Alcohol. Red wine, beer, etc. Red wine is the most likely and vodka is the least likely alcoholic beverage to cause a migraine. Alcohol is the most common dietary trigger for migraine (29%, Peatfeld et al, 1984). No controversy.
Chocolate. Chocolate may cause a delayed effect -- the caffeine in chocolate prevents an early headache. The role of chocolate is weak and controversial (Holzhammer and Wober, 2006; Lippi G et al, 2014). Chocolate contains about 10 mg of caffeine/ounce (see following).
Cheeses, especially ripened or aged cheese (Colby, Roquefort, Brie, Gruyere, Cheddar, Bleu Cheese, Mozzarella, Parmesan, Boursalt, Romano).
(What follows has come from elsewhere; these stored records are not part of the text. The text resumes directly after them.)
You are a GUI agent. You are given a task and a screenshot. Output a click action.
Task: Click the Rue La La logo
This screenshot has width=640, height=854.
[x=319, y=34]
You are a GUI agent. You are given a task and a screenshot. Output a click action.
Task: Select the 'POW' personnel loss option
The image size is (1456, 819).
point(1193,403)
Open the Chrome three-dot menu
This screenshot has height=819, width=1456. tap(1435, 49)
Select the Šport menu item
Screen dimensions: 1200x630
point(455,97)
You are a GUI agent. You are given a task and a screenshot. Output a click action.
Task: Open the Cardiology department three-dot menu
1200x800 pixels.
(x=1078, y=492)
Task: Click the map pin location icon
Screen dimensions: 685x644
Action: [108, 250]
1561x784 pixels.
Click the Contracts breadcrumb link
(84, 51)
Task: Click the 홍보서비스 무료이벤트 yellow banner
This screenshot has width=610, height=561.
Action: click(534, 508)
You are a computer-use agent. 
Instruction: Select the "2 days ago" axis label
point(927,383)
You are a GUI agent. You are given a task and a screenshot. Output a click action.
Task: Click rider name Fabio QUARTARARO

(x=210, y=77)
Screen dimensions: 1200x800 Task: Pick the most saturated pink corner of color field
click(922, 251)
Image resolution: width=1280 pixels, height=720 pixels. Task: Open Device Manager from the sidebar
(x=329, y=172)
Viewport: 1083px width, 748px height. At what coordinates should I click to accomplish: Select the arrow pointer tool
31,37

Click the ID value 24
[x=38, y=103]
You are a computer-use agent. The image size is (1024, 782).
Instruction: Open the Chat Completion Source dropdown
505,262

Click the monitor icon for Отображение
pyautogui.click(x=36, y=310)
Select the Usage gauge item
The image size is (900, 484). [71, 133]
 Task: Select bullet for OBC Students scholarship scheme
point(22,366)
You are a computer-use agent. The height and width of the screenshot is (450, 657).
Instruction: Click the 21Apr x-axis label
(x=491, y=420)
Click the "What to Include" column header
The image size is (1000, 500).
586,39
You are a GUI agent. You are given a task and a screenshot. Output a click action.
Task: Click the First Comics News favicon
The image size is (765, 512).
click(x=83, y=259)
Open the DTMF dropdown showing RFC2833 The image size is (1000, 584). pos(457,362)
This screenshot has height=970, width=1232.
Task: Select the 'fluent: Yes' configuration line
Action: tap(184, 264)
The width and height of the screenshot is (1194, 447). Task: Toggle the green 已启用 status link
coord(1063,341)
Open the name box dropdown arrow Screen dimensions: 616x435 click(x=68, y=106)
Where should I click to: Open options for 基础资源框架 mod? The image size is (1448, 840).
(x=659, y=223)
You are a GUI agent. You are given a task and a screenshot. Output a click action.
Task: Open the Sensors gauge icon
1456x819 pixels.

Cheeses less likely to trigger headache are cottage cheese and American cheese. Pizza may be a problem food. Headaches about 1 or 2 hours after eating are common pattern. The role of cheese in migraine is controversial (Holzhammer and Wober, 2006; Martin and Vig, 2016).
Caffeine. This is complicated. Caffeine lasts about 8 hours. Overuse of caffeine may increase headaches via rebound. Some very sensitive people may develop rebound from as little as 30 mg, but in most people it takes 500 mg of caffeine/day (5 cups coffee). The active ingredient in many OTC acute migraine medications is caffeine and aspirin and/or Tylenol. For example, Excedrin migraine has 65 mg of caffeine, 250 mg of acetaminophen, and 250 mg of aspirin. A large ice-tea, an aspirin and a non-extra strength Tylenol contains the same active ingredients. Add some sugar, and you can treat low blood sugar too. No controversy.
- cup of coffee 100 mg/cup
- "decaf" coffee 4 mg/cup
- Tea 40 mg/cup, Coca-cola/Pepsi Cola-- 35-65
Nitrates -- found in meat and certain medications for blood pressure and chest pain. Examples of foods are bacon, packaged lunch meats, sausage, hot dogs. Nitroglycerin, Isordil are examples of medications. No controversy (Cleophas et al, 1996)
Magnesium. Supplementation with 500 mg daily is mildly helpful in preventing migraine. This is not especially controversial (Mauskop, 2012; Holland et al, 2012), but a longer discussion can be found here. Generally the most convenient form is the "cal-mag" tablets. Another popular formulation is one called "calm". It is a little hard to figure out what goes into this drink however. Note that many medications for stomach acid reduce magnesium absorption, and it may help to stop them if you can.
Other "non-drug" migraine treatments that we are not sure of include vitamins (co-Q) and riboflavin (400 mg).
Sulfites (Potassium Metabisulfite). Used as a preservative on salads, seafood, avocado dip. Found naturally in wine and beer. Usually causes asthma symptoms. There was no literature on sulfite sensitivity and headache as of 2015. It probably does NOT cause headaches.